Another thing is that PET/MR was performed immediately after PET/CT in this study. This sooner acquisition of the second PET study may have led to higher target to background ratio and thus better delineation of parathyroid lesions. Similar dual time point imaging techniques have been proven to be useful in some other tumors, although it is not yet defined for parathyroid imaging with 18F-choline [21]. Unlike the settled PET/CT protocol, where CT and PET scans were performed one after another, PET and MR acquisitions were performed simultaneously on PET/MR. This provided a longer PET acquisition time with PET/MR and higher count statistics compared to PET/CT which probably also has increased the detectability rate.

It was reported that absorbed radiation doses for 18F-choline PET/CT were much less than Tc-99 m MIBI SPECT/CT [22]. Hybrid PET/MR imaging instead of PET/CT of course provides even better dosimetric results compared to standard scintigraphic method in hyperparathyroidism. This is another important advantage of PET/MR over PET/CT and SPECT/CT.

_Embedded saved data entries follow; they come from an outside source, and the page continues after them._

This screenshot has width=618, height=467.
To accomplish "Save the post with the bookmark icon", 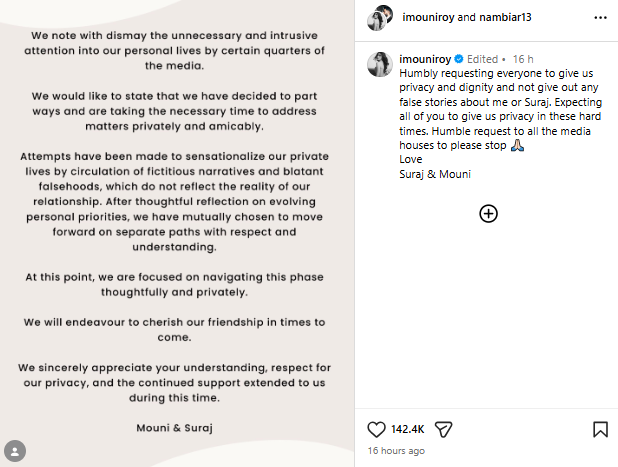I will [600, 429].
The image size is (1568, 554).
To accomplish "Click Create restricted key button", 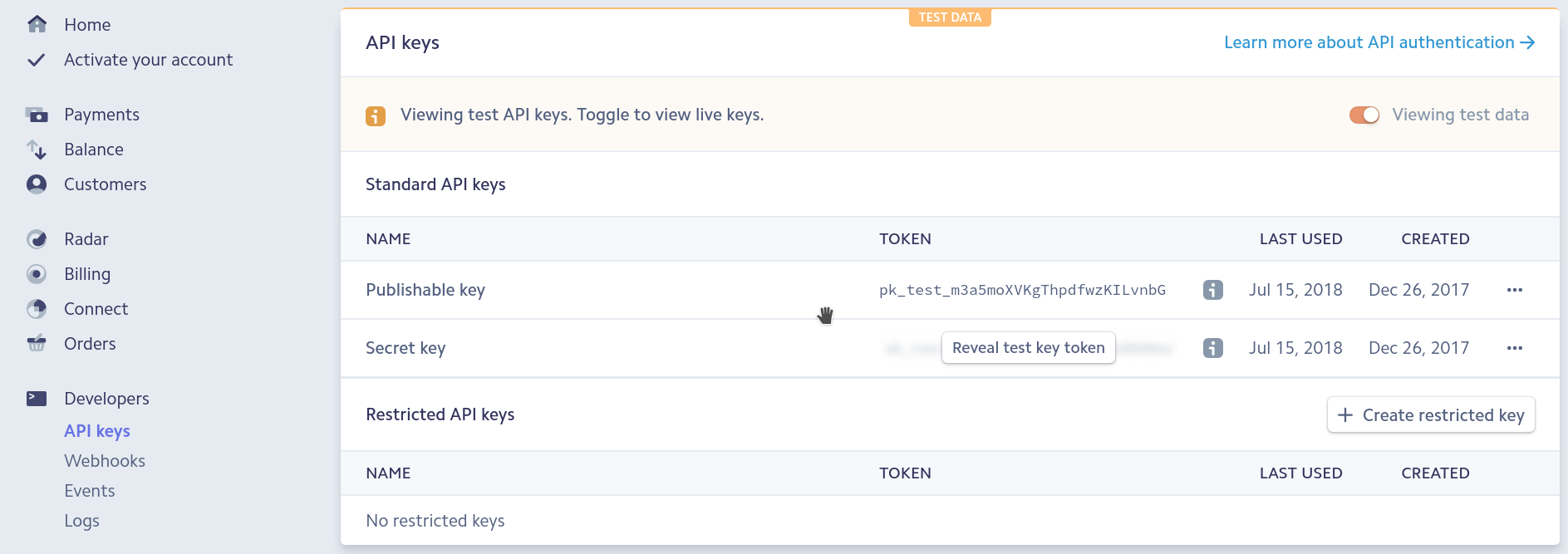I will pos(1430,415).
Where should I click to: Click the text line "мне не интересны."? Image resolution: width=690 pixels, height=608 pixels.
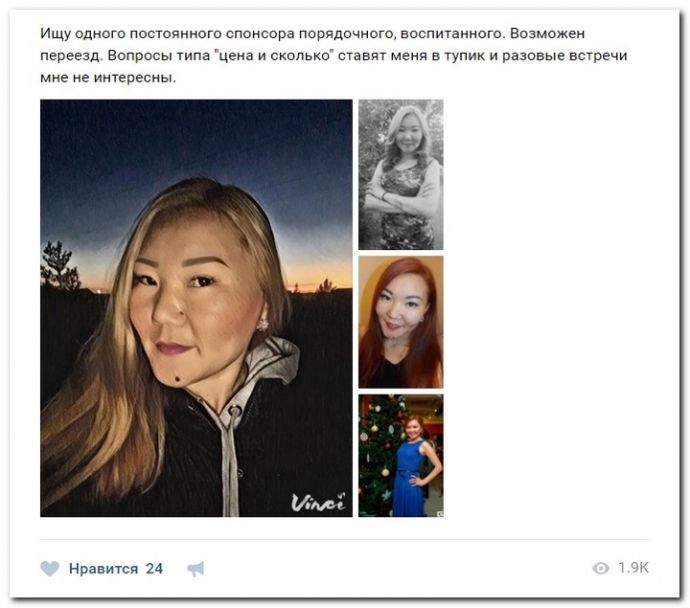pos(108,77)
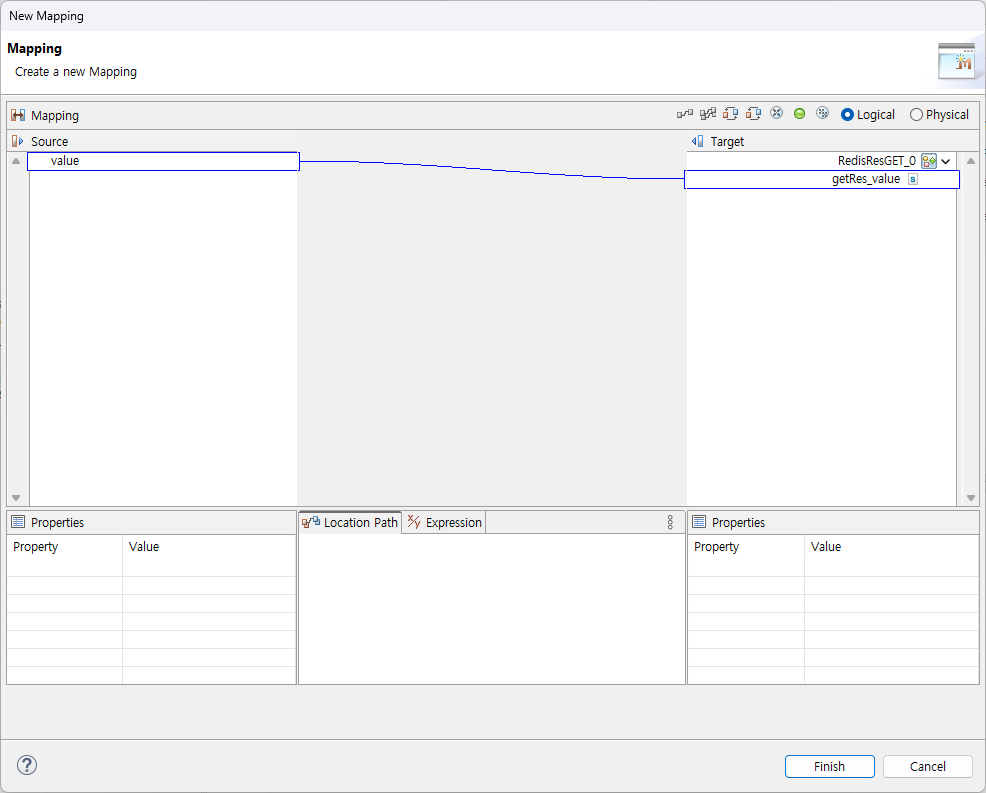Select the Logical mapping mode

pyautogui.click(x=845, y=114)
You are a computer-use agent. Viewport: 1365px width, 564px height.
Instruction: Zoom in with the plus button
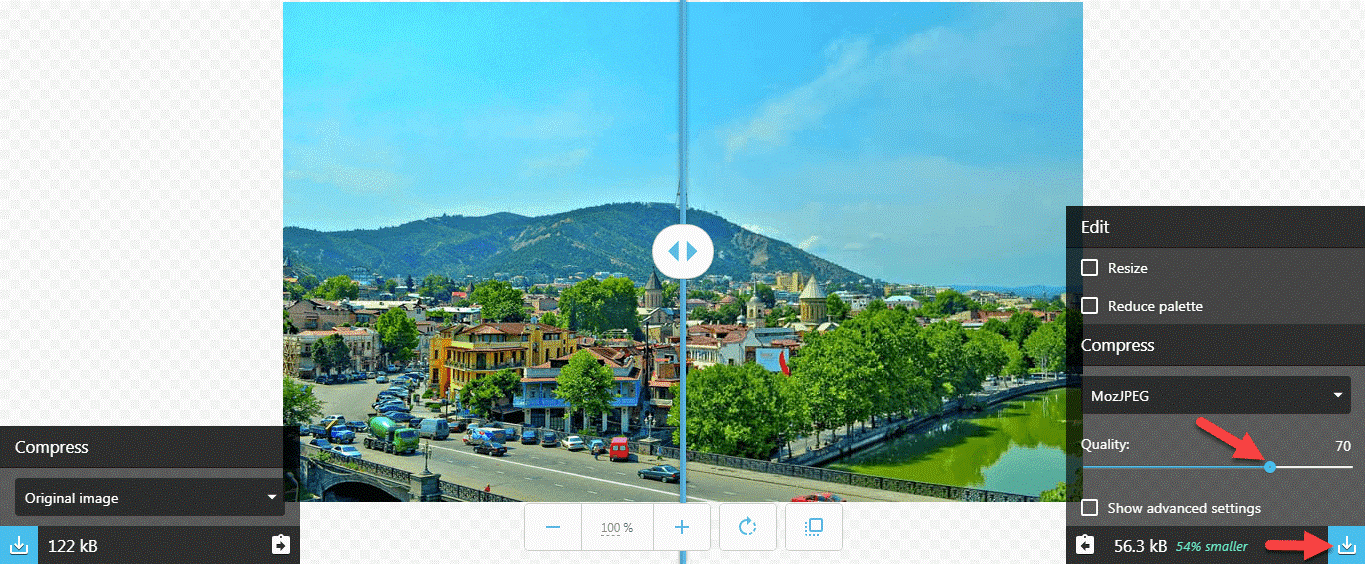[x=682, y=527]

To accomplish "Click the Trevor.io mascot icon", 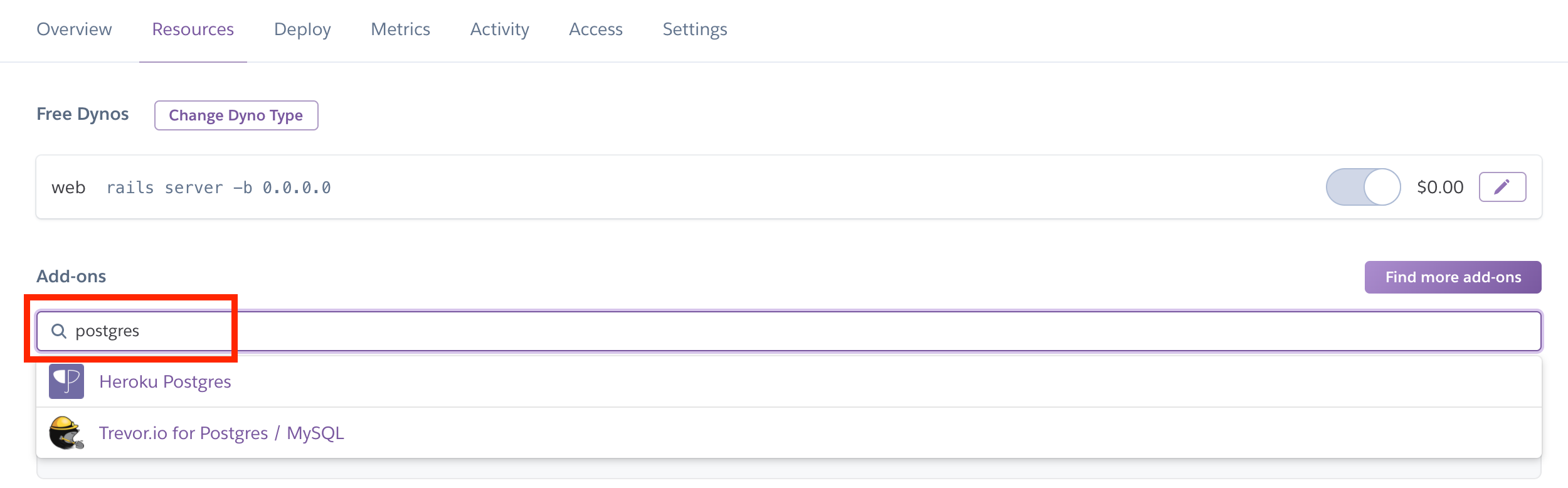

Despite several advantages of PET/MR over PET/CT, it also has some disadvantages. First of all, MR imaging is relatively troublesome for the patients. Longer acquisition time of MR imaging usually interrupts patient comfort, especially in claustrophobic patients. Second, the higher cost and much less availability of PET/MR devices around the world is probably the most important and limiting disadvantage to mention.

This study presents the novel data on the head-to-head comparison of detectability power of 18F-choline only and MR only studies as well as 18F-choline PET/CT and PET/MR in the same patients for preoperative localization in primary hyperparathyroidism, despite some limitations. The patient group is relatively small for other primary hyperparathyroidism series published, but still seems to be a good representative of the interested population, as unlocalized primary hyperparathyroidism cases referred to choline PET/MR are relatively rare and that not all patients could undergo surgery due to previously mentioned reasons. Some true-positive and true-negative cases were regarded so according to clinical follow-up.

Conclusion

18F-FCH PET/MR has an excellent performance for preoperative localization of parathyroid adenomas where neck USG and Tc-99 m MIBI scintigraphy are negative. Neck MR alone may not be efficient enough in the preoperative assessment of primary hyperparathyroidism, but combined 18F-FCH PET/MR data is much superior in identification of parathyroid adenoma. 18F-FCH PET/MR may be also be considered as an effective second step in patients whom 18F-FCH PET/CT has failed.